New research published in the journal Matter reports on the development of electronic blood vessels that are capable of adjusting to changes in the body. The electronic blood vessels may one day be able to mimic natural blood vessels in order to improve drug delivery and tissue formation.
Made from biodegradable metal-polymer conductor membranes, the vessels are flexible enough to avoid some of the limitations of conventional tissue-engineered blood vessels (TEBVs). Developed by a team of researchers at Southern University of Science and Technology and the National Center for NanoScience and Technology in China in collaboration with scientists in Switzerland, the blood vessels acted as effective artery replacements in rabbits.
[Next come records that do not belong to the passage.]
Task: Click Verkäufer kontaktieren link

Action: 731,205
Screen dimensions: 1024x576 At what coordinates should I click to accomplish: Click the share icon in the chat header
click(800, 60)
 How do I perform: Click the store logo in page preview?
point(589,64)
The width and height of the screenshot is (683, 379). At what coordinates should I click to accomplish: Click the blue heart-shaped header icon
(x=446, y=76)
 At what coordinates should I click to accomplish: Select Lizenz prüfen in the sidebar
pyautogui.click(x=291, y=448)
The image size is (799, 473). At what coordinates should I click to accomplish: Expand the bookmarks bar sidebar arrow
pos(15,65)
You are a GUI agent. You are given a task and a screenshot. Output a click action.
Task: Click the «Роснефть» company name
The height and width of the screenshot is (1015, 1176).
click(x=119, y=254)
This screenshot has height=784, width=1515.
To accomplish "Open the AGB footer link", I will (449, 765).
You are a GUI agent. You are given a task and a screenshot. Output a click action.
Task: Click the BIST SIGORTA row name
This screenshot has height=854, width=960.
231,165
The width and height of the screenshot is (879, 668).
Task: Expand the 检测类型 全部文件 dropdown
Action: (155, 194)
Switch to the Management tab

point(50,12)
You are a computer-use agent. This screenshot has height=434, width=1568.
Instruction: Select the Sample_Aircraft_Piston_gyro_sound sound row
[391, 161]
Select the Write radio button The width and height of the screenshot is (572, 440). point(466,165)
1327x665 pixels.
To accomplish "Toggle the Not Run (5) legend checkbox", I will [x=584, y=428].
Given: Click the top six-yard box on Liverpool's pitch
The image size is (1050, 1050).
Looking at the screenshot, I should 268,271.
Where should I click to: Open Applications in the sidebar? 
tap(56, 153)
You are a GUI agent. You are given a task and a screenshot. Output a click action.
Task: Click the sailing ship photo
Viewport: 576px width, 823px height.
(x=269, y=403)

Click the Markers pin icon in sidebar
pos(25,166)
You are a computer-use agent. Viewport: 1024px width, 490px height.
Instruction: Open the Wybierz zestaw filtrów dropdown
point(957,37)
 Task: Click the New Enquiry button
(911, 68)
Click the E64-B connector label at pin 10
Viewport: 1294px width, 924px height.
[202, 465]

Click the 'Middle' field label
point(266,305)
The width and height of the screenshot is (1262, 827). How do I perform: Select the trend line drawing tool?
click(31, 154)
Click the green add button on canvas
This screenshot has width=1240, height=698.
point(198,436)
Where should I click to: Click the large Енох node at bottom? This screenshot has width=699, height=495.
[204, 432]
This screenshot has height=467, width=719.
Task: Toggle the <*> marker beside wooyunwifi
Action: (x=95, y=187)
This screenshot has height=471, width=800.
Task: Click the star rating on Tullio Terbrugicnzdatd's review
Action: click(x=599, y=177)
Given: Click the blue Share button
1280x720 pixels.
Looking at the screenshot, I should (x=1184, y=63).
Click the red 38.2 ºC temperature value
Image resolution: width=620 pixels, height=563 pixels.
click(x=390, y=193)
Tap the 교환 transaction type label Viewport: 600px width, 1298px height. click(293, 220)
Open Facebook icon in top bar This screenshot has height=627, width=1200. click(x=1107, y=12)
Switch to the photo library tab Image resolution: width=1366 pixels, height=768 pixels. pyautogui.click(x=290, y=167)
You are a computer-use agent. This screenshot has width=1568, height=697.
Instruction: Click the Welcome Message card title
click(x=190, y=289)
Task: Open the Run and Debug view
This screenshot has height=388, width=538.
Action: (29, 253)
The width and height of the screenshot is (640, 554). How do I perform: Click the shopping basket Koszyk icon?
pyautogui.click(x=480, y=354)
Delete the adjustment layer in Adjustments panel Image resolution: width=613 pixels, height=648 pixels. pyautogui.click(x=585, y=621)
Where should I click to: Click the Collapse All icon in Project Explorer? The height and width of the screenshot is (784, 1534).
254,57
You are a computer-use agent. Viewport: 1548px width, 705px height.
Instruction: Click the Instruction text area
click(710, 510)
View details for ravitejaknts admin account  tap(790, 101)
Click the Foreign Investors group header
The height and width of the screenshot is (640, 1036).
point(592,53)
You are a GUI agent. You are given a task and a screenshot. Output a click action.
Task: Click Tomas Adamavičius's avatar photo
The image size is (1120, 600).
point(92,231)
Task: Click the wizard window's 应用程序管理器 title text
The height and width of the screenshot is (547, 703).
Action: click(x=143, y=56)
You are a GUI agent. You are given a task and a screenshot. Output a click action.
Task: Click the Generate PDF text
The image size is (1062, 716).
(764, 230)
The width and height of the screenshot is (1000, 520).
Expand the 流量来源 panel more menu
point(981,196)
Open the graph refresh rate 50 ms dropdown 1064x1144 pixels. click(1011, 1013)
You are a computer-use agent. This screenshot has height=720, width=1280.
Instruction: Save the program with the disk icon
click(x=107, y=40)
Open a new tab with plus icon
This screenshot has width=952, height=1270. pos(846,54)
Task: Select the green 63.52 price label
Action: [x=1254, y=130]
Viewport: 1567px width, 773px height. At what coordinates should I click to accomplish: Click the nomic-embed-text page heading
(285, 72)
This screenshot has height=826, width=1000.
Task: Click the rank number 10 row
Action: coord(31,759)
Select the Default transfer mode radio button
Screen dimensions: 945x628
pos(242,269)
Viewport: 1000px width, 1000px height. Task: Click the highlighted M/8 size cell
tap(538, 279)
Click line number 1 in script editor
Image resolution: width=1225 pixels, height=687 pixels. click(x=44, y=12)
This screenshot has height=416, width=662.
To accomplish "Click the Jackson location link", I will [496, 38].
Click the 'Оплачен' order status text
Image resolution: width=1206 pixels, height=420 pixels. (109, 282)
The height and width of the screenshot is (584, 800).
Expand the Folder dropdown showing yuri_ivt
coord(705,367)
This technology improves upon TEBV methods, which historically have not been able to regenerate blood vessel tissue and also frequently cause inflammation. "None of the existing small-diameter TEBVs has met the demands of treating cardiovascular diseases," says lead author Xingyu Jiang. "We take the natural blood vessel-mimicking structure and go beyond it by integrating more comprehensive electrical functions that are able to provide further treatments, such as gene therapy and electrical stimulation.”
In order to do so, the team developed a metal-polymer conductor membrane made from poly(L-lactide-co-ε-caprolactone). They demonstrated that by integrating this membrane with electrical stimulation from the blood vessel, they could amplify the proliferation and migration of endothelial cells in a wound healing model, signifying the growth of new endothelial tissue.
While the study was conducted in animal models using rabbits, the researchers say that this technology has the potential to gather and store detailed information on an individual's blood velocity, blood pressure, and blood glucose levels. Of course, they caution, there must eventually be human trials in order to determine the long-term safety protocols of the technology.
"In the future, optimizations need be taken by integrating it with minimized devices, such as minimized batteries and built-in control systems, to make all the functional parts fully implantable and even fully biodegradable in the body," says Jiang.